Charlotte* is understandably concerned about the impact of her housing on her family’s health – mould is a known trigger for health conditions such as asthma.


Louise* (*not her real name) lives in a small two bedroom property with her daughters.

Currently, only the living room and bedrooms have heating. The family are relying on fan heaters for the kitchen and outside lean-to – which contains the only toilet. This means her heating and gas bills are extraordinarily high.

She knew the property had no central heating when she viewed it, but the Council promised to repair this by the time she moved.

When you view a property you don’t have much time, so I felt pressure to accept. It took the Council 2 years to install heating after we moved, and this is still only in the living room and bedrooms.

There are lots of other problems, like damp and dust from the layers of wallpaper. One of my daughters has fractured her ankle because there is no stair-rail. I struggle to cook because there is not much kitchen space.

I don’t invite anyone to our house. I slap on a smile and keep it all in when people are around.

Mostly I don’t feel like I’m living, I’m just existing.

Louise* mentions viewing a property and the pressure she felt to accept the offer. Viewings often aren’t very long – Louise* says hers was about 10 minutes.

When people are given an offer of a property by the Council, they are advised always to accept the offer. This is because not doing so may result in them being deemed ‘intentionally homeless‘. In such a case, the Council can discharge their duty to house someone and they can be removed from the housing register.

This can put families under a lot of stress when they are offered housing that is outside of the area (it is not uncommon for housing to be over an hour away from a family’s work or school) or even the city.

In 2017/2018, 103 homelessness applications in Newham were rejected on the basis of intentional homelessness (Local Authority Homelessness Statistics).


Susie* lives in a one bedroom flat with her two children. Her son Aidan*
(*all names changed) suffers with focal epilepsy and nocturnal seizures. These seizures mean he is also doubly incontinent.

“Every night Aidan has seizures in his sleep, which means every night, I am awake to help him and change the bed-sheets. Every night I am scared, I am worried about Aidan hitting his head on the wall, and I have been told by doctors it is possible he could die while he is asleep.

Because we are all in one room, my daughter Kayla* also wakes multiple times in the night, and her school is worried because she can’t concentrate well in the day.

Doctors have given us special medical equipment to install in the flat for Aidan, but there isn’t enough space. At the moment my kids share a bunk bed and my bed is placed immediately next to theirs.

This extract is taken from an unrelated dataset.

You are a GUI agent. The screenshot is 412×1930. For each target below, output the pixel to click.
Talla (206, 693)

We applied for medical priority on the housing register in October, but this was rejected on the grounds that our housing is not having a ‘direct impact’ on Aidan‘s health.

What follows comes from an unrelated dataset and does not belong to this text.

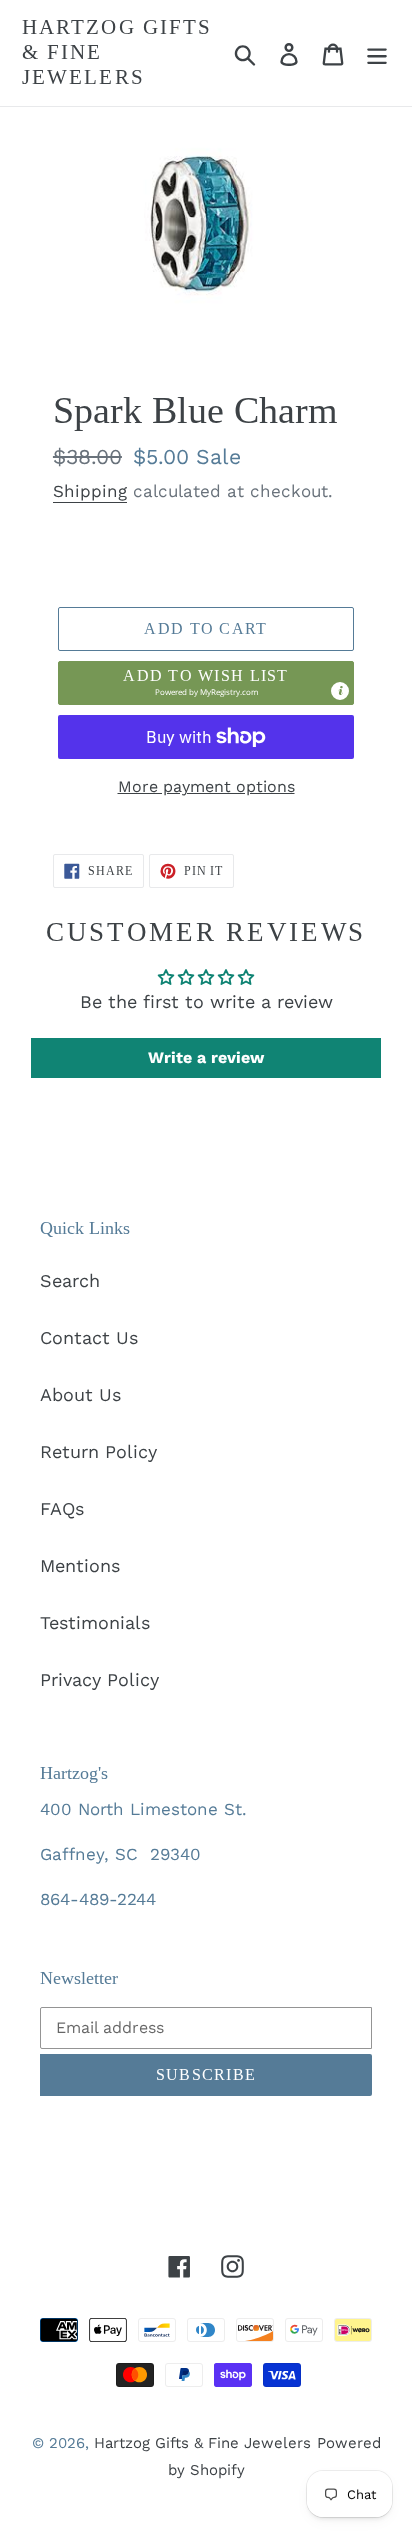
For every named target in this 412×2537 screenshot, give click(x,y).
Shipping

Everything feels like a fight. I feel responsible for my children but don’t feel able to even keep them safe and healthy.”

Susie talks about applying for medical priority.

Under the current Housing Allocation Policy of the London Borough of Newham, applicants can move up the housing register with either “transfer/priority homeseeker status” (which Susie’s family are eligible for on medical grounds) and/or “additional employment priority“.

To receive additional employment status an applicant must be:

  1. In employment of at least 16 hours per week and have been in employment 9 out of the last 12 months.
  2. Self employed and have proof that they have submitted their last 3 years tax return.
  3. In receipt of the support element of the Employment Support Allowance.
  4. Receiving carers allowance for looking after a child or an elderly person who is not their partner.

Susie is eligible for additional employment status because she is also unwell and receives the support element of ESA. She is currently in the process of applying.

It is up to the Council (also called the Local Authority) to determine their own housing allocation policy. According to a 2018 FOI request, 64% applicants were listed under the type “Homeseeker with Priority” or under the “Priority Homeseeker” band.